The matter of scale remains pertinent. Framing of scalar, interscalar and transscalar relationships can also be ways of defending our shelters. In every dispute or struggle, each party has a different conception of how various scales interrelate, each perceiving potential shelters in different places. A mining corporation will have a vastly different understanding of what is local and what is global, when compared with the scalar conceptions of an Indigenous group. Despite the incommensurability of perspectives, it is essential that we begin with the particularities of such a dispute and the place that instantiates it, rather than with the terms that constitute it – be they local or global, planetary or galactic. Framing these scalar relationships allows us to build bridges, whether for better or worse.
In a primordial sense, a shelter is a technology that provides protection and defence against the elements. And in using any defensive technology, it is necessary to consider how we are transformed by our tools. If we fashion a shelter using the master’s tools; how will we be impacted? To fashion from a place a shelter implies certain modes of communicating and collectivising – crucially, it also means the exclusion of others.
What Sheltering Places 2 was
How do we build intimacy between and from our shelters? How can we communicate, exchange and compose something together when we cannot even meet in person? Sheltering Places 2 provided a site for sharing knowledge and composing new places together. These places were construed as potential shelters, but nothing was ever given in advance.

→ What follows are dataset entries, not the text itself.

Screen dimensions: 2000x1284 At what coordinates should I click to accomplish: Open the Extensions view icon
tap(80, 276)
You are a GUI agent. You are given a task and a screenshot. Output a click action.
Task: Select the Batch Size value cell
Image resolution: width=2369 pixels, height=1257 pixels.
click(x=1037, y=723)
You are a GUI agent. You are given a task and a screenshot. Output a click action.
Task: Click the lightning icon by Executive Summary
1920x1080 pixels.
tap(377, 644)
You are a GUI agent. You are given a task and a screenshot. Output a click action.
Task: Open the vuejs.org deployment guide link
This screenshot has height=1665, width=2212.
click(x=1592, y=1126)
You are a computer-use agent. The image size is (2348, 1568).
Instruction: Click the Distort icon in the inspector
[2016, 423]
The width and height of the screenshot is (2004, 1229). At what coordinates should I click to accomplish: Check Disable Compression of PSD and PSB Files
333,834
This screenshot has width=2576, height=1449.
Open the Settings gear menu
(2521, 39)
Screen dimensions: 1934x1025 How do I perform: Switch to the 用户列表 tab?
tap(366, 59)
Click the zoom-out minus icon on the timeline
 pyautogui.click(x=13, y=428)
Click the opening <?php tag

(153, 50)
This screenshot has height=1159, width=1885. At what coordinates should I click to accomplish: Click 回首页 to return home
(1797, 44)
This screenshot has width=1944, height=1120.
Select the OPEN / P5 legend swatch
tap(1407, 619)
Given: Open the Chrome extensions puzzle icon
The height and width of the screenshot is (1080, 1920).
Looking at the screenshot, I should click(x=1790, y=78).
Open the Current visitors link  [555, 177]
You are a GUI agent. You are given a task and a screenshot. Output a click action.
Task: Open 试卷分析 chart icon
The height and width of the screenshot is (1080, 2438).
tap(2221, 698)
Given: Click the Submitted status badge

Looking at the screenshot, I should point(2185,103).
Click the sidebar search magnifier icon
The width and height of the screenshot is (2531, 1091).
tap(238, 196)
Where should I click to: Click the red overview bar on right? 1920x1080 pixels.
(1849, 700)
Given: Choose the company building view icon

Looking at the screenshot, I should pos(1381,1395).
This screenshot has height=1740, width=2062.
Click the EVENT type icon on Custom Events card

While studying grizzly bears, Jake Metcalf coined the notion of intimacy without proximity. Although it is obvious why we need to avoid physical proximity with giant bears that can eat us alive, it is a very different matter when we need to distance ourselves from each other because of something that cannot be seen. Faced with a planetary privation of proximity, we were forced to compose new places for building intimacy with tools that were and are becoming worryingly intimate themselves.
Sheltering Places 2 may have ended, but the game of constructing shelters has not been forfeited and it remains as saturated with risk as it ever was. Still, we made some moves in this game and that is to our credit. To the extent that Sheltering Places 2 was about facilitating the creation of new shelters and providing tools for composing alternative worlds on altogether untold scales, it may have succeeded. All we wanted to say is that when it is liberated from being encompassed by an idea of hiding and escape, a shelter and the places it connects to can be seen as so many refugia. By refugia we mean the plural of refugium in the biological sense: a location that offers a potential springboard for endangered species and, as it turns out, for love.